_ASSIGNMENT:_ Without leaving anything out, print every line of the data.

_WORKING DATA:_
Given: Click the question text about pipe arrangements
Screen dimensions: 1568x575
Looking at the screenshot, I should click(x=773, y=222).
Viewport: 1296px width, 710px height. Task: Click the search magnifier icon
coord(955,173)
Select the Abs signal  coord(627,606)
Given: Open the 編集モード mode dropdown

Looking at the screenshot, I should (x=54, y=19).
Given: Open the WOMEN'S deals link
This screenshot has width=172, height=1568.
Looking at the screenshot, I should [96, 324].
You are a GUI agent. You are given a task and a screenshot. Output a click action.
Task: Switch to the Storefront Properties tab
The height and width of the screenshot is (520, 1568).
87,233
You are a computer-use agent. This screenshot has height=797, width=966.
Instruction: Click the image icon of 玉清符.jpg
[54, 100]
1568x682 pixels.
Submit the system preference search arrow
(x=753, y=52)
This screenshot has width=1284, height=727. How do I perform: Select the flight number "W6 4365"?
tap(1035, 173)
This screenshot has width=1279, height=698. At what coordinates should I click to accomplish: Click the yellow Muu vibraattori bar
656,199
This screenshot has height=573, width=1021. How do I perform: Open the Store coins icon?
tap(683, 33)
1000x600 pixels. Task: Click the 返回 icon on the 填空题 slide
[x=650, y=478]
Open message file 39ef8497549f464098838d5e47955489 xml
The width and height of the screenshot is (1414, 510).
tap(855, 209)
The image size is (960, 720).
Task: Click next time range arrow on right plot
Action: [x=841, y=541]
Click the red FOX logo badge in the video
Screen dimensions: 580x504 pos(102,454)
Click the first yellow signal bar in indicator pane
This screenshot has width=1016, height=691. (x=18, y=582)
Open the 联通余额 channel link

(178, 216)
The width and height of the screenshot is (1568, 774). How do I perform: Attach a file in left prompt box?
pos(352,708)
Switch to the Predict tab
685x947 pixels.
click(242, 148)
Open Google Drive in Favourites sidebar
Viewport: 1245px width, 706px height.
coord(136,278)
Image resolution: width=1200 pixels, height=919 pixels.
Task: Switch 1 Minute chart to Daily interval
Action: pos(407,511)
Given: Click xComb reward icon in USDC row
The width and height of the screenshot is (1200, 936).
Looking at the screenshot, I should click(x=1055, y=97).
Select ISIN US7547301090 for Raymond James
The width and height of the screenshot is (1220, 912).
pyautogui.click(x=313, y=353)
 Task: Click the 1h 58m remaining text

_OUTPUT FOR THIS TASK:_
Given: Click the question text about pipe arrangements
Screen dimensions: 1568x575
Looking at the screenshot, I should click(x=773, y=222).
Viewport: 1296px width, 710px height. Task: Click the search magnifier icon
coord(955,173)
Select the Abs signal  coord(627,606)
Given: Open the 編集モード mode dropdown

Looking at the screenshot, I should (x=54, y=19).
Given: Open the WOMEN'S deals link
This screenshot has width=172, height=1568.
Looking at the screenshot, I should [96, 324].
You are a GUI agent. You are given a task and a screenshot. Output a click action.
Task: Switch to the Storefront Properties tab
The height and width of the screenshot is (520, 1568).
87,233
You are a computer-use agent. This screenshot has height=797, width=966.
Instruction: Click the image icon of 玉清符.jpg
[54, 100]
1568x682 pixels.
Submit the system preference search arrow
(x=753, y=52)
This screenshot has width=1284, height=727. How do I perform: Select the flight number "W6 4365"?
tap(1035, 173)
This screenshot has width=1279, height=698. At what coordinates should I click to accomplish: Click the yellow Muu vibraattori bar
656,199
This screenshot has height=573, width=1021. How do I perform: Open the Store coins icon?
tap(683, 33)
1000x600 pixels. Task: Click the 返回 icon on the 填空题 slide
[x=650, y=478]
Open message file 39ef8497549f464098838d5e47955489 xml
The width and height of the screenshot is (1414, 510).
tap(855, 209)
The image size is (960, 720).
Task: Click next time range arrow on right plot
Action: [x=841, y=541]
Click the red FOX logo badge in the video
Screen dimensions: 580x504 pos(102,454)
Click the first yellow signal bar in indicator pane
This screenshot has width=1016, height=691. (x=18, y=582)
Open the 联通余额 channel link

(178, 216)
The width and height of the screenshot is (1568, 774). How do I perform: Attach a file in left prompt box?
pos(352,708)
Switch to the Predict tab
685x947 pixels.
click(242, 148)
Open Google Drive in Favourites sidebar
Viewport: 1245px width, 706px height.
coord(136,278)
Image resolution: width=1200 pixels, height=919 pixels.
Task: Switch 1 Minute chart to Daily interval
Action: pos(407,511)
Given: Click xComb reward icon in USDC row
The width and height of the screenshot is (1200, 936).
Looking at the screenshot, I should click(x=1055, y=97).
Select ISIN US7547301090 for Raymond James
The width and height of the screenshot is (1220, 912).
pyautogui.click(x=313, y=353)
 Task: Click the 1h 58m remaining text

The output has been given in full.